Le dernier bilan de l’Aspim, l’Association française des sociétés de placement immobilier, qui regroupe les sociétés de gestion immobilière, relève que la moitié des SCPI ont réduit leurs dividendes l’année dernière de 10 % en moyenne. Une situation qui s’aggrave puisque seuls 43 % des véhicules les avaient diminués l’année d’avant.
Principal argument commercial de leurs gérants, la distribution des SCPI avait bien résisté à la crise immobilière dans laquelle elles sont plongées depuis mi-2023. La remontée des taux d’intérêt a fortement impacté la valeur de leurs parcs immobiliers et provoqué des baisses des prix de souscription en plusieurs vagues. Les sociétés de gestion immobilière ont beaucoup relativisé ces corrections, arguant que la distribution des fonds se maintenait. Il leur faudra désormais trouver d’autres arguments.
La collecte se redresse mais l’illiquidité se propage
Outre les dividendes, la performance globale annuelle (PGA), nouvel indicateur intégrant l’effet de l’évolution des prix de parts sur le taux de distribution, ressort légèrement positive (+ 1,46 %). Les fonds spécialisés sur le résidentiel et ceux sur la santé et l’éducation sont, eux, carrément dans le rouge (respectivement – 4,5 % et – 1,3 %).

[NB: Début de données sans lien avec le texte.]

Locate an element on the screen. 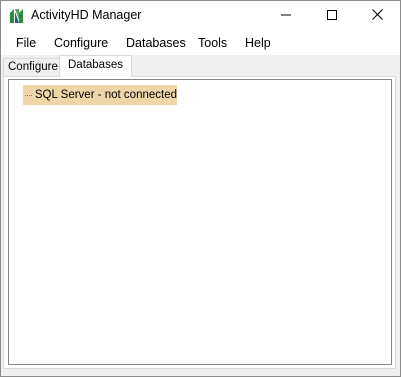  tab-strip: Configure Databases is located at coordinates (200, 66). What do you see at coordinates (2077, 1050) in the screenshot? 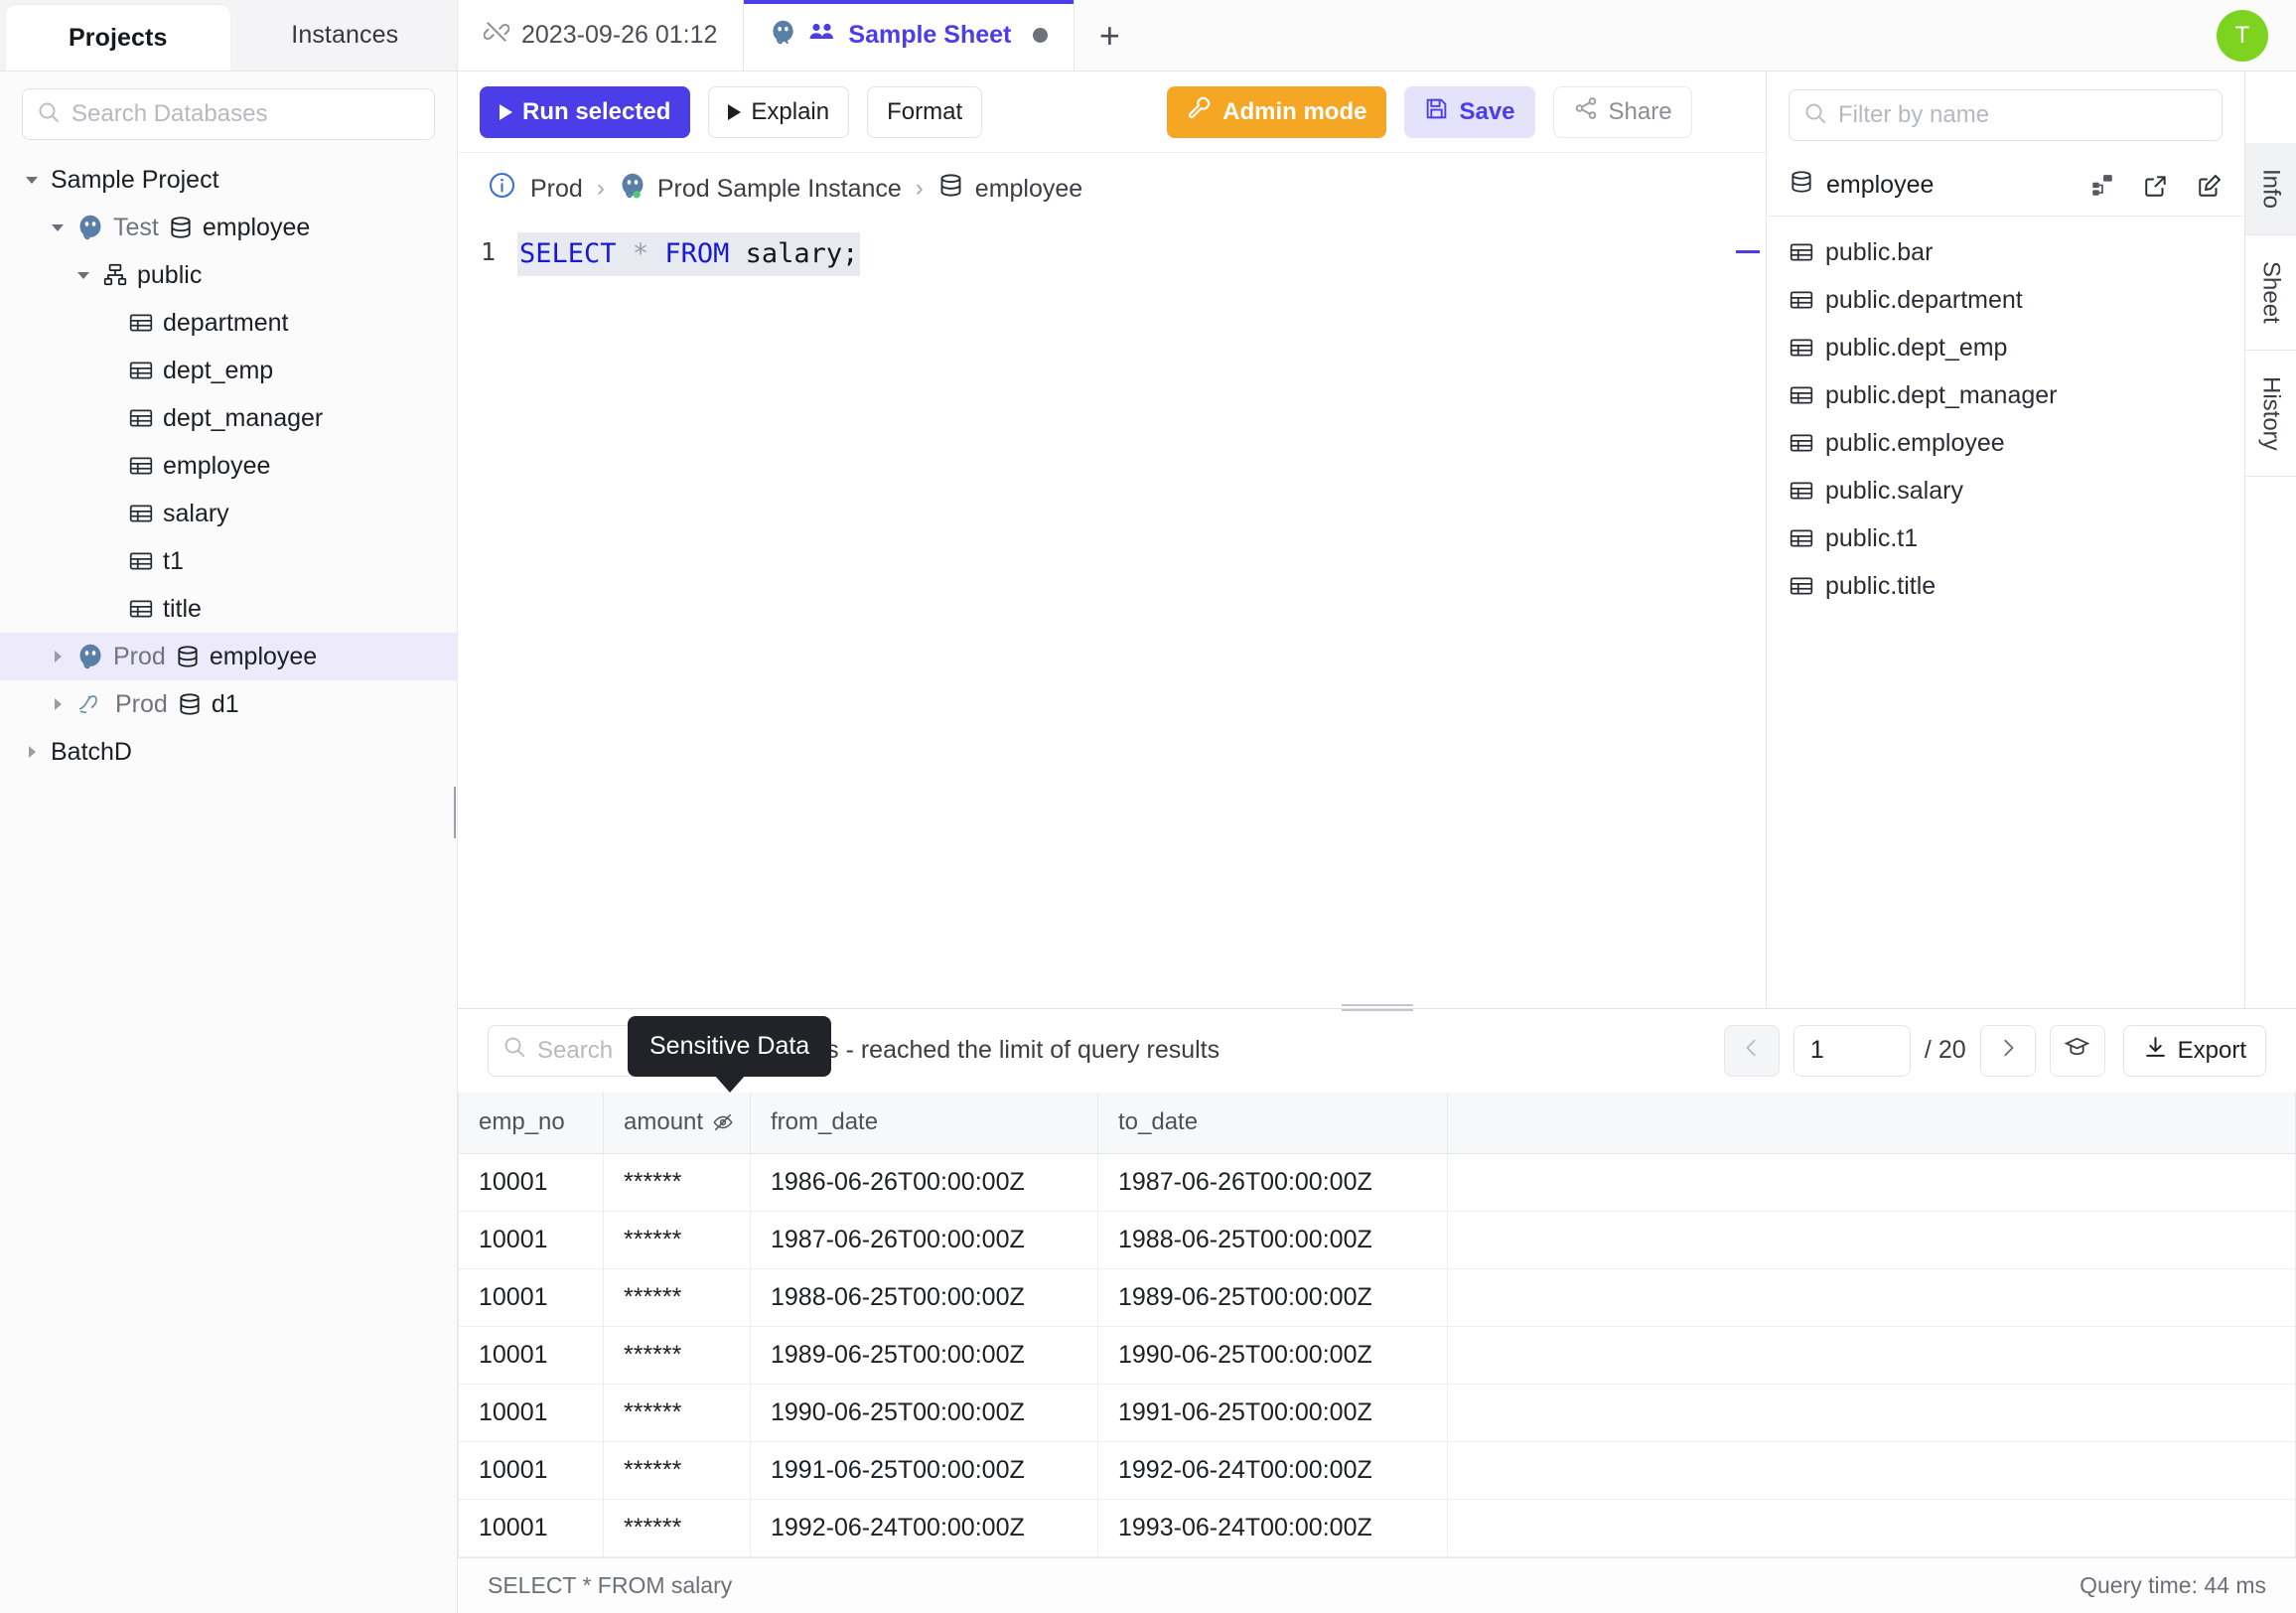
I see `graduation-cap-button` at bounding box center [2077, 1050].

Avec 4,6 milliards d’euros, la collecte nette des SCPI s’est redressée de près de 30 % en 2025 par rapport à 2024. Ce niveau traduit une nette amélioration mais reste deux fois moins élevé qu’au pic de 2022 (10,2 milliards d’euros).
D’autant que le stock de parts en attente de retrait a encore augmenté : 2,8 milliards d’euros doivent encore être rendus aux épargnants contre 2,4 milliards d’euros fin 2024. Pire, l’illiquidité se propage. Alors qu’en 2024, dix SCPI concentraient un peu moins de 67 % des volumes en attente de retrait, quinze concentrent à présent 75 % des parts bloquées.